--- Start of RECORD SET ---
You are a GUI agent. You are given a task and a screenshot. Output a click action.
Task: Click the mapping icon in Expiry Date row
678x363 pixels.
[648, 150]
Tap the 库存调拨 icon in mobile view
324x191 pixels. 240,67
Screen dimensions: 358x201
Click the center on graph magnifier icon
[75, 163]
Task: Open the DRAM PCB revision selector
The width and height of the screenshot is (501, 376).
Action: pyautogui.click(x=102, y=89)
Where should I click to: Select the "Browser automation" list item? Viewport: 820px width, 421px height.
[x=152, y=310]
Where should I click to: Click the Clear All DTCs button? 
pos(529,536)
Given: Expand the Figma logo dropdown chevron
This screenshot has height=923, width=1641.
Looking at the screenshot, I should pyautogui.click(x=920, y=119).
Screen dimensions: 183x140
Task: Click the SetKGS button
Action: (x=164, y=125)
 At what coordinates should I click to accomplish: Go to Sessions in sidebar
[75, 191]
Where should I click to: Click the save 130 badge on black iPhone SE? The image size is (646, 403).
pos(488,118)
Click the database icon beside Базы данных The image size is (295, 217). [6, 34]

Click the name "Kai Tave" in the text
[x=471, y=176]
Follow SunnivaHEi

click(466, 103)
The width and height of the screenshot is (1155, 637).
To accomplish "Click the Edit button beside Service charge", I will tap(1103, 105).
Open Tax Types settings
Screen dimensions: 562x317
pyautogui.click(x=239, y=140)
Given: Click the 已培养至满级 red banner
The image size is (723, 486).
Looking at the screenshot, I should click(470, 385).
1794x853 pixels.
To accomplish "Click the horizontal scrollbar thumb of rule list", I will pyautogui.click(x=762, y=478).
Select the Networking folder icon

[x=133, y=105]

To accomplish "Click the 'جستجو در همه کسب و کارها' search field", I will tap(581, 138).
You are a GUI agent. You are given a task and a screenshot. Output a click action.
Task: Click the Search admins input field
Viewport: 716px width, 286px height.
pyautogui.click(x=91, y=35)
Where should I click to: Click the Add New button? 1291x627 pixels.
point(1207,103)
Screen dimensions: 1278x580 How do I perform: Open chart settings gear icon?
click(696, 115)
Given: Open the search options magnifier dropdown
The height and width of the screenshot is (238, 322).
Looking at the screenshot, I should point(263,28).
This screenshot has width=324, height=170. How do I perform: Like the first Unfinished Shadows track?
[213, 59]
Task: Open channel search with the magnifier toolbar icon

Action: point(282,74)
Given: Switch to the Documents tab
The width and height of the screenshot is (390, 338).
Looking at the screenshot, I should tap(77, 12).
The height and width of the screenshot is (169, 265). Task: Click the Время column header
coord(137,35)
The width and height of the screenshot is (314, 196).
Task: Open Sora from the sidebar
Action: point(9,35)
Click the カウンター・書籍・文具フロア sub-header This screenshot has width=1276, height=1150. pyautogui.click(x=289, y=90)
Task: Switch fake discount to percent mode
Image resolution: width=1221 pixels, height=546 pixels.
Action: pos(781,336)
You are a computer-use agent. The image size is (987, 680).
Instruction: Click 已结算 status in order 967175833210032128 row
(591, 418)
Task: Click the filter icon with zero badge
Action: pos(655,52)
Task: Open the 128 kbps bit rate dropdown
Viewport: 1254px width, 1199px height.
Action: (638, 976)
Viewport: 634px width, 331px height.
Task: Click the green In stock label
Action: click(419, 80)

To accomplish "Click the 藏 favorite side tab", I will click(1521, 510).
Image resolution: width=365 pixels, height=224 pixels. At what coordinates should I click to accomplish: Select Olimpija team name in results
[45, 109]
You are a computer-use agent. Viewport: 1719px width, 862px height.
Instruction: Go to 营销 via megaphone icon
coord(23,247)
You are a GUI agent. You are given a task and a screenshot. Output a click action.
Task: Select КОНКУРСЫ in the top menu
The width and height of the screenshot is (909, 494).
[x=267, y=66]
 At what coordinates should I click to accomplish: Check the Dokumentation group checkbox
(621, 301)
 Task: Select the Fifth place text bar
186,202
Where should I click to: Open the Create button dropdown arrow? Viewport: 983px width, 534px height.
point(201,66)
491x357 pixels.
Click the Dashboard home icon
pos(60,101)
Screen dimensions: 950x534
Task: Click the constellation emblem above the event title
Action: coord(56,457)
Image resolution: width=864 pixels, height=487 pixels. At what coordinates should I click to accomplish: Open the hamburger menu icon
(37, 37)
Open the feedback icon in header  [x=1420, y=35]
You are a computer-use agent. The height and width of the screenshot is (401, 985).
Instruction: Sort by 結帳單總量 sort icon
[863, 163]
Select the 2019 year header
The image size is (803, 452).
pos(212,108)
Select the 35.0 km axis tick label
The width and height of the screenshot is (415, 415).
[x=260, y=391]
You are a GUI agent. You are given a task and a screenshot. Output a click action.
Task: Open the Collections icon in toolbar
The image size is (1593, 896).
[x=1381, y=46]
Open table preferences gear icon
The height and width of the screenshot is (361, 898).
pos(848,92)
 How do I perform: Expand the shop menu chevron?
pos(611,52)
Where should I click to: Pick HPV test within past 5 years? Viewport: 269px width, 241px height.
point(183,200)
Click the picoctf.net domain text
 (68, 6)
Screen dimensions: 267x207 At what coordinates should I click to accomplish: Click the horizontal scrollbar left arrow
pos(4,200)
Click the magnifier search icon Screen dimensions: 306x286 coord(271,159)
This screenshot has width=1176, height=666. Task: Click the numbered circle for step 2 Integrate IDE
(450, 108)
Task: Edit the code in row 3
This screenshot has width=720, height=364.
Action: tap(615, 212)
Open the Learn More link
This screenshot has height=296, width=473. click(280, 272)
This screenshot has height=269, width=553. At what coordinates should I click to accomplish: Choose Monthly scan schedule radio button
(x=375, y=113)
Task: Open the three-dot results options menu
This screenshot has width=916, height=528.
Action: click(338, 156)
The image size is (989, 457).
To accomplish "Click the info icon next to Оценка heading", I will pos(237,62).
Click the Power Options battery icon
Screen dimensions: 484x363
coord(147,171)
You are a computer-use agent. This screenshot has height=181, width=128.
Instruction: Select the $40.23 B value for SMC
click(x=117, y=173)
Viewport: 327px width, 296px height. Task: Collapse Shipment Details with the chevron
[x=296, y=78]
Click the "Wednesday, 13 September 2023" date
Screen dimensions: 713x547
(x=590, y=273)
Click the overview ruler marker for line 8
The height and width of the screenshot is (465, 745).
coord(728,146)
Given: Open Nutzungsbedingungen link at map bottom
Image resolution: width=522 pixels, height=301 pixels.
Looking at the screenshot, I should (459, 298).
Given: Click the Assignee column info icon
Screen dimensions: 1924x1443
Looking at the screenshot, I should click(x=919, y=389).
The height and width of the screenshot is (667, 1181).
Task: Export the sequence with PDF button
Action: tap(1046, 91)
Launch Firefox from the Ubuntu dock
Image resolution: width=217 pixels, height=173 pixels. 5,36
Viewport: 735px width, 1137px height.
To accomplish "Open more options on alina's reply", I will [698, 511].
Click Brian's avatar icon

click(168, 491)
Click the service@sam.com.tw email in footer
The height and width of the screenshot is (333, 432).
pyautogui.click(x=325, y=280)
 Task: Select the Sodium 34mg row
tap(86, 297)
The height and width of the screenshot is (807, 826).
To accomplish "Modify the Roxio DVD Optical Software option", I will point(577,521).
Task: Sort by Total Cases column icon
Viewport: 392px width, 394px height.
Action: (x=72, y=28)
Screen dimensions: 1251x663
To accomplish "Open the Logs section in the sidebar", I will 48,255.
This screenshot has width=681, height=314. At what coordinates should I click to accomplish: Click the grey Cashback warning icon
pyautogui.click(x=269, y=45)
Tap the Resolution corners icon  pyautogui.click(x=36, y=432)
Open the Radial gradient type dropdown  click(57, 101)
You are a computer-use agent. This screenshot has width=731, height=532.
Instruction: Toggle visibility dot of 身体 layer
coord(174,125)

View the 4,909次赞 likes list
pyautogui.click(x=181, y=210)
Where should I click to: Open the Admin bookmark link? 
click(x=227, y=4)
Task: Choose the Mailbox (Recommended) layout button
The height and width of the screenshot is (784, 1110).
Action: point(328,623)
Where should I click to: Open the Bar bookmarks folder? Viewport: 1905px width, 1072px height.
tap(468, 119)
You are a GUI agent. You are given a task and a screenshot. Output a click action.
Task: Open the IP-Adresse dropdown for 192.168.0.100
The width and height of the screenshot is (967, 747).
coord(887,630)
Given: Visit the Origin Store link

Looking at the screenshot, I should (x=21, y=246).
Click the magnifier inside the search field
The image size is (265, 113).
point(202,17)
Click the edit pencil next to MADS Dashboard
--- End of RECORD SET ---
= DIRECTIONS =
Put the part of the rows that opens with the line containing "This screenshot has width=1176, height=666." and closes with the line containing "Image resolution: width=217" into a Markdown table with the columns Number and Line. Give each line its own numbered entry and leave out blank lines.

= WRITTEN RESPONSE =
| Number | Line |
|---|---|
| 1 | This screenshot has width=1176, height=666. Task: Click the numbered circle for step 2 Integrate IDE |
| 2 | (450, 108) |
| 3 | Task: Edit the code in row 3 |
| 4 | This screenshot has width=720, height=364. |
| 5 | Action: tap(615, 212) |
| 6 | Open the Learn More link |
| 7 | This screenshot has height=296, width=473. click(280, 272) |
| 8 | This screenshot has height=269, width=553. At what coordinates should I click to accomplish: Choose Monthly scan schedule radio button |
| 9 | (x=375, y=113) |
| 10 | Task: Open the three-dot results options menu |
| 11 | This screenshot has width=916, height=528. |
| 12 | Action: click(338, 156) |
| 13 | The image size is (989, 457). |
| 14 | To accomplish "Click the info icon next to Оценка heading", I will pos(237,62). |
| 15 | Click the Power Options battery icon |
| 16 | Screen dimensions: 484x363 |
| 17 | coord(147,171) |
| 18 | You are a computer-use agent. This screenshot has height=181, width=128. |
| 19 | Instruction: Select the $40.23 B value for SMC |
| 20 | click(x=117, y=173) |
| 21 | Viewport: 327px width, 296px height. Task: Collapse Shipment Details with the chevron |
| 22 | [x=296, y=78] |
| 23 | Click the "Wednesday, 13 September 2023" date |
| 24 | Screen dimensions: 713x547 |
| 25 | (x=590, y=273) |
| 26 | Click the overview ruler marker for line 8 |
| 27 | The height and width of the screenshot is (465, 745). |
| 28 | coord(728,146) |
| 29 | Given: Open Nutzungsbedingungen link at map bottom |
| 30 | Image resolution: width=522 pixels, height=301 pixels. |
| 31 | Looking at the screenshot, I should (459, 298). |
| 32 | Given: Click the Assignee column info icon |
| 33 | Screen dimensions: 1924x1443 |
| 34 | Looking at the screenshot, I should click(x=919, y=389). |
| 35 | The height and width of the screenshot is (667, 1181). |
| 36 | Task: Export the sequence with PDF button |
| 37 | Action: tap(1046, 91) |
| 38 | Launch Firefox from the Ubuntu dock |
| 39 | Image resolution: width=217 pixels, height=173 pixels. 5,36 |